Tuesday, January 28, 2014 at 9:26 a.m.
Chaun Webster and Verna Wong in front of what will be their new bookstore
Photo by Connie Beckers
North Minneapolis is getting a new bookstore care of Chaun Webster, director of Free Poet's Press, and his wife, Verna Wong, a teacher in the Anoka-Hennepin School District. The two have signed a 16-month lease at 2205 Lowry Avenue, between Northland Hardware and Lowry Café (the space previously housed Goddess of Glass). They hope to be up and running by the time school gets out in June. The duo are currently fundraising for the store, which will be called Ancestry Books, through a Kickstarter campaign that ends March 8.
In addition to running Free Poet Press, Webster is also a teaching artist at the Loft. The new bookstore is something that he and his wife have wanted to do for the past five years.
Last summer, Free Poet's Press partnered with the Cleveland Neighborhood Association for the Cleveland Critical Literacy Project, which made literature by underrepresented authors available to the community by setting up free library houses (similar to Little Free Libraries) outside of neighbors' homes. The idea behind the project, much like Ancestry Books, was to provide access to literature that's not commonly available in libraries or bookstores.

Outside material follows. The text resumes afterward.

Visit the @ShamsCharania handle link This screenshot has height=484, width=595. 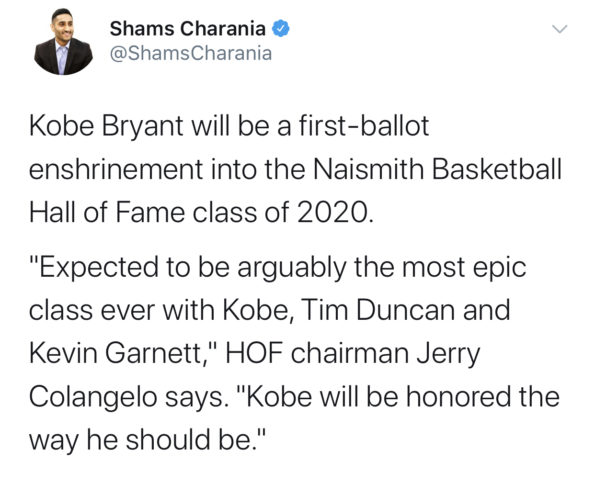(191, 54)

According to Webster, Ancestry Books will feature an emphasis on authors of color, authors writing about queer theory, and queer-identified writers of color, as well as writers focused on critical thinking and non-normative perspectives on economics, urban planning, and so forth. There will be books available for children and adults, but the focus on critical thinking will pervade throughout. Even kids' books might, for example, challenge racial hierarchies or offer alternative thinking about masculinity and femininity.
As someone who felt transformed by authors such as Octavia Butler, Isabel Allende, Maxine Hong Kingston, Louise Erdrich, Ngũgĩ wa Thiong'o, and Arundhati Roy, Webster wants to make sure works by these and other underrepresented authors are available to north Minneapolis's diverse community.

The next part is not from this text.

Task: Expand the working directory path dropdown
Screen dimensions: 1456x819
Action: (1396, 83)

The couple has been in talks with schools in the area, such as Lucy Laney, which is a few blocks away, about building partnerships. This includes the possibility of schools purchasing books from the store instead of Amazon or corporate Scholastic. The proximity to Lucy Laney in particular also means the possibility of students visiting the store after school and for field trips.
Besides being a bookstore, Webster says Ancestry Books will also be a place where community can connect and interact. "It's not just a space where people will buy books," Webster says. "People can organize in a space like this." That means they'll host events at the shop and also possibly next door at the Lowry Café.